Nimiq OASIS. The Nimiq network has been working with TEN31 bank on the Open Asset Swap Interaction Scheme (OASIS) and has an encouraging beta test. This is set to go live this quarter and when it does will allow atomic (instant) swaps between fiat and crypto currencies. This is the great leap forward in mass cryptocurrency adoption if Nimiq can pull this off.

Also in an upcoming post will be an update of the WyoBlock Ethash mining rig. It has been running for almost a year straight and we’ll find out how it has performed and if it was worth it.

Thank you for your time and support over the past year. This started as place for me to share and vent, and you have kept reading despite the fact that this did not change.

#startwithwy #spdi #nimiq $nim #bitcoin #blockchain

Can Blockchain Stop Fake News?

Image by S. Hermann & F. Richter from Pixabay

Fake news. I don’t know if the weaponizing of information is an art or a science, but I do know that I am tired of becoming more skeptical and more cynical (if that can be believed). I look for sources or other articles to corroborate or contradict because I don’t know if what I am reading is original or if it has been altered from its original source in an attempt sway my opinion. Timestamps, locations, authors, sources, publishers, and content can all be cut-and-paste in an attempt to skew the information in favor of an opinion that is contrary to the original article.

Originality, or provenance, is an absolute on a blockchain because without it there is no order to the information. For blocks of information to be chained together it requires a hash that is generated from the block’s contents and the alphanumeric hash of the previous block. The hash is unique and altering any part of the contents would generate an entirely new hash.

News articles can easily be altered and reproduced with the help of bots and other tools. Rewrites take mere seconds to produce and it is difficult, if not impossible, to discern the original. However if the publishing data, contents, and timestamp of an article were hashed, we would know what came first and when and how it was altered later.

Enter LKSfoundation (LKS), an Italian company that aims to build a social platform where content can be viewed using exchangeable (fungible) tokens and also to tokenize the production of information and media by using ERC-721 non-fungible tokens (NFTs). LKS will use know-your-customer (KYC) to create a secure platform for tracking sources and publishers to their origin so that readers and content managers have a guarantee of provenance. The beauty of NFTs is that they are a perfect way to identify and track copyrighted material. Because any change will lead to a new and unique token being generated.
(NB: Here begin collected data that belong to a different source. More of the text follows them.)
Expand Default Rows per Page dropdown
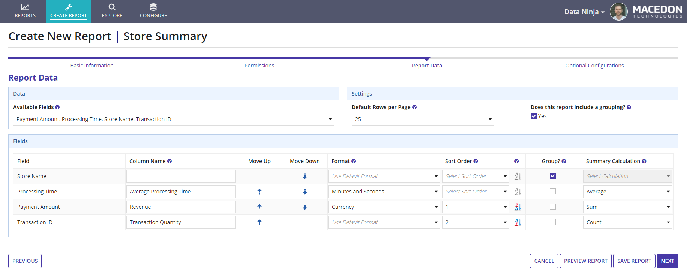 pos(423,119)
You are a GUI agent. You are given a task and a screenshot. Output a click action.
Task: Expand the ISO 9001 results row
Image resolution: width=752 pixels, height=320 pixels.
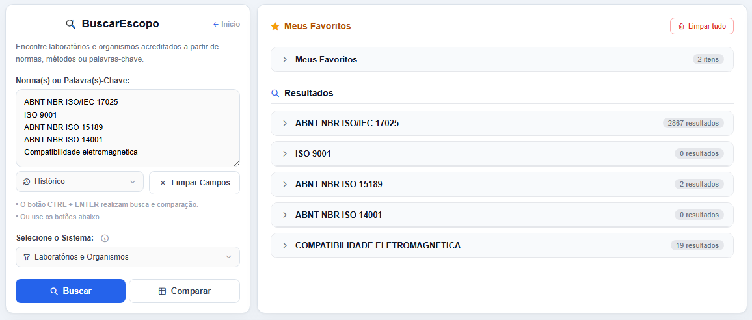[x=502, y=153]
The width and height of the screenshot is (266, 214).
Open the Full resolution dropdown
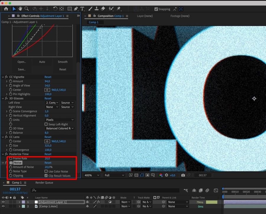point(114,175)
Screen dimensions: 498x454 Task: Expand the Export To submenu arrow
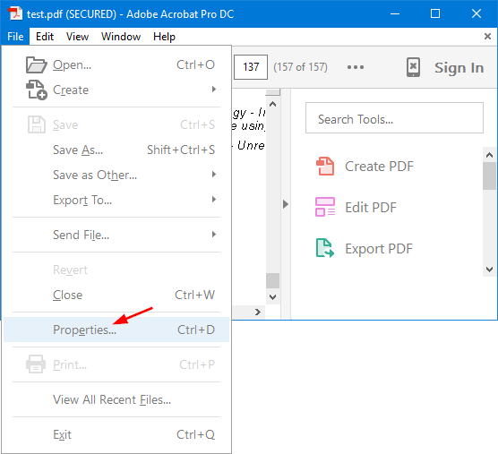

The LKS white paper is based upon building a social space with rich content and makes specific mention of the “paternity dynamics of content” – and I would like to request that all suspected fake news take a paternity test, please.

More information:

LKS White Paper

On a non-crypto note: I have had a copy of Darrell Huff’s How to Lie with Statistics (GoodReads) within reach from my office chair for several years. It’s over 60 years old and can be read twice in a single afternoon, but Chapter 2, “The Well-Chosen Average” changed the way that I digest information forever. Because it is so easy to tell multiple truths.